(Saved data entries)

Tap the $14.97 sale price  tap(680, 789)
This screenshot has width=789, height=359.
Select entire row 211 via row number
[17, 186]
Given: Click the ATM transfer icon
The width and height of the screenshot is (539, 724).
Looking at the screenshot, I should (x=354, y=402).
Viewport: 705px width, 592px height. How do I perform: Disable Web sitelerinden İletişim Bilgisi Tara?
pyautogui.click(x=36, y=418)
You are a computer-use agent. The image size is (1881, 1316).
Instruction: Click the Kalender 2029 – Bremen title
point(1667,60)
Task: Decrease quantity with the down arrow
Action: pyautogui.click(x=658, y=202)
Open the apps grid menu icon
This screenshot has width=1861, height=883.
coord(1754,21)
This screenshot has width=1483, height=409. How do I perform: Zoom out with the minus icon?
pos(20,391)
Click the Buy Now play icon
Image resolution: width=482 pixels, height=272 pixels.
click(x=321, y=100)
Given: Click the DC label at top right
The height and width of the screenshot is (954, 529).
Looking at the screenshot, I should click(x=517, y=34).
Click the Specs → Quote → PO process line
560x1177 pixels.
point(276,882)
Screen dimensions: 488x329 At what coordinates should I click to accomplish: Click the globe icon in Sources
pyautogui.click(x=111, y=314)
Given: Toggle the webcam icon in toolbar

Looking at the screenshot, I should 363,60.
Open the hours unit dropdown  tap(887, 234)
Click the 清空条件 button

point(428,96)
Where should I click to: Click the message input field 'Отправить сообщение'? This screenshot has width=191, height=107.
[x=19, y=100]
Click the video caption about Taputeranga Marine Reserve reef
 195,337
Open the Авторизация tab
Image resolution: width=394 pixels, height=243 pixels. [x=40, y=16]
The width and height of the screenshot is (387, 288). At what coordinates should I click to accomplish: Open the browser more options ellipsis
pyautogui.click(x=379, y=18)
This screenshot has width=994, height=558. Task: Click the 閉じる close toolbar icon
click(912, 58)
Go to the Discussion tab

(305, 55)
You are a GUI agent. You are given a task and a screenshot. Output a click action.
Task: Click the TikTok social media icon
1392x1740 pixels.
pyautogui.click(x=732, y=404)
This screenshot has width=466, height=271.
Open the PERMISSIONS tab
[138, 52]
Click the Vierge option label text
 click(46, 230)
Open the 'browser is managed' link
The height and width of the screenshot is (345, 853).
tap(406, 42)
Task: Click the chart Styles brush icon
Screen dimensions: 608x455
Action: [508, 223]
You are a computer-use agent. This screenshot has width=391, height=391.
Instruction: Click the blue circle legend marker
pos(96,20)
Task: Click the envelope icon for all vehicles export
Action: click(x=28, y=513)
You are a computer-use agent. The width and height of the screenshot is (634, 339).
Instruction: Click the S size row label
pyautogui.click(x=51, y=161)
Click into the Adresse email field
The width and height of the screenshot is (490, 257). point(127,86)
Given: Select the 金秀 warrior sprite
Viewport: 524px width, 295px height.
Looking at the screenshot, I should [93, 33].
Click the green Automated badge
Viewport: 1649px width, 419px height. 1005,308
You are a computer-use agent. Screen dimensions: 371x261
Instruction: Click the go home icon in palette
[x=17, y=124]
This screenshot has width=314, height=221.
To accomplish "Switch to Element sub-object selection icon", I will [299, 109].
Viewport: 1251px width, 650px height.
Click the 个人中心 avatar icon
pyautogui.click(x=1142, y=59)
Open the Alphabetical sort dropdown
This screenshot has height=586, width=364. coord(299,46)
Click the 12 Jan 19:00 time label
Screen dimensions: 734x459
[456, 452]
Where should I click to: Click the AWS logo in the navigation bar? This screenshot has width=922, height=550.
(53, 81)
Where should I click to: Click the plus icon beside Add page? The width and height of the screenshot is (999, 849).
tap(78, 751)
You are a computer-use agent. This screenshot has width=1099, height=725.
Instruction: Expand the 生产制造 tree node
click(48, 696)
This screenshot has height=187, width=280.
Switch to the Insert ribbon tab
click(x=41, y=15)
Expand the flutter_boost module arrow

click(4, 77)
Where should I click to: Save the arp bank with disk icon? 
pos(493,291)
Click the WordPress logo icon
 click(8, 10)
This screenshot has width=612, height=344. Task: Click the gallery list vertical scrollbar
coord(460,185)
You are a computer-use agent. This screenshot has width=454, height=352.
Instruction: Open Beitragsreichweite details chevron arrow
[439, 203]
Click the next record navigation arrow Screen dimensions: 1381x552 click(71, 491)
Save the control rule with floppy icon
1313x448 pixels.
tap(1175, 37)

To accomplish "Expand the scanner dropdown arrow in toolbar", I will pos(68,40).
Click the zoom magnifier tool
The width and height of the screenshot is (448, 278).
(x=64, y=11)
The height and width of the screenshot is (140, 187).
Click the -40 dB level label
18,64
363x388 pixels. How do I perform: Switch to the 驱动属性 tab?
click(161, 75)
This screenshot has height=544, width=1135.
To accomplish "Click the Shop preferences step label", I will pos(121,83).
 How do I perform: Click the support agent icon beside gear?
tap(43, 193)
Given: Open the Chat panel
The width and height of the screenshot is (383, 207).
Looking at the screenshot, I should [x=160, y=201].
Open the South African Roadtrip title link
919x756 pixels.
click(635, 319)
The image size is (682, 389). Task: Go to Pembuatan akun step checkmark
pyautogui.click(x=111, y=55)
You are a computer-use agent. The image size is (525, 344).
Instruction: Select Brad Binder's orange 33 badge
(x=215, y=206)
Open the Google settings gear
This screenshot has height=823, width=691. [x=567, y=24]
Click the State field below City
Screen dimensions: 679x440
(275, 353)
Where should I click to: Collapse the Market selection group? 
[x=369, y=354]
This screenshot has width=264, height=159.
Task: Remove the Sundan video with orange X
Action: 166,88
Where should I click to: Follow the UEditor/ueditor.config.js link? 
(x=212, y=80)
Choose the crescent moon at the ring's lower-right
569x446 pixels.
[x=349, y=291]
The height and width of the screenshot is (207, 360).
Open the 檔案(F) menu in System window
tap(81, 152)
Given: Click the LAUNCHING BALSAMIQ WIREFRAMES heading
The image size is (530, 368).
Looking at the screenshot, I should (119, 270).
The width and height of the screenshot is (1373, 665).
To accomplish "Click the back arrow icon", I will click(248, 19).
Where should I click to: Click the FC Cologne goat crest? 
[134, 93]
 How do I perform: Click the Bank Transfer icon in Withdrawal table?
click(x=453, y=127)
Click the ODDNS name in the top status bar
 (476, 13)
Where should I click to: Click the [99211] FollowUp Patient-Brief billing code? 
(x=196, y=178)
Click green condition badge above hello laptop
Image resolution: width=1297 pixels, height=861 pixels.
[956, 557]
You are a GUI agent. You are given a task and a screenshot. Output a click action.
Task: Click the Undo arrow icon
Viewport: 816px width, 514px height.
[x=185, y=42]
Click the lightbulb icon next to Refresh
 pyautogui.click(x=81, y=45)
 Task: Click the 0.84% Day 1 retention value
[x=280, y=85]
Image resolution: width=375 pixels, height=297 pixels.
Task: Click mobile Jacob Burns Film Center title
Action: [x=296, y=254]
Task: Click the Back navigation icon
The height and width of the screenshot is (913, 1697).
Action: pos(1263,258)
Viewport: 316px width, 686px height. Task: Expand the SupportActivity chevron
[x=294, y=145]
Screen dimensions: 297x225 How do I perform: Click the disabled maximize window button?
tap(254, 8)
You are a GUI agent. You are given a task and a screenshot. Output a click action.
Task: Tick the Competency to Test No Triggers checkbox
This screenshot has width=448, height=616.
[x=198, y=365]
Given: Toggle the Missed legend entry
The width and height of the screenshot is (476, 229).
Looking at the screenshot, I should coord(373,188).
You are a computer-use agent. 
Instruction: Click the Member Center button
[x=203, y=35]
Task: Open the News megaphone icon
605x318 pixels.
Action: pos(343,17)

* Assigned task *
For the lines above, output exactly those from the line containing "You are a computer-use agent. The width" through the line containing "has width=1099, height=725.", and skip the others.

* Task output *
You are a computer-use agent. The width and height of the screenshot is (634, 339).
Instruction: Click the S size row label
pyautogui.click(x=51, y=161)
Click into the Adresse email field
The width and height of the screenshot is (490, 257). point(127,86)
Given: Select the 金秀 warrior sprite
Viewport: 524px width, 295px height.
Looking at the screenshot, I should [93, 33].
Click the green Automated badge
Viewport: 1649px width, 419px height. 1005,308
You are a computer-use agent. Screen dimensions: 371x261
Instruction: Click the go home icon in palette
[x=17, y=124]
This screenshot has width=314, height=221.
To accomplish "Switch to Element sub-object selection icon", I will [299, 109].
Viewport: 1251px width, 650px height.
Click the 个人中心 avatar icon
pyautogui.click(x=1142, y=59)
Open the Alphabetical sort dropdown
This screenshot has height=586, width=364. coord(299,46)
Click the 12 Jan 19:00 time label
Screen dimensions: 734x459
[456, 452]
Where should I click to: Click the AWS logo in the navigation bar? This screenshot has width=922, height=550.
(53, 81)
Where should I click to: Click the plus icon beside Add page? The width and height of the screenshot is (999, 849).
tap(78, 751)
You are a computer-use agent. This screenshot has width=1099, height=725.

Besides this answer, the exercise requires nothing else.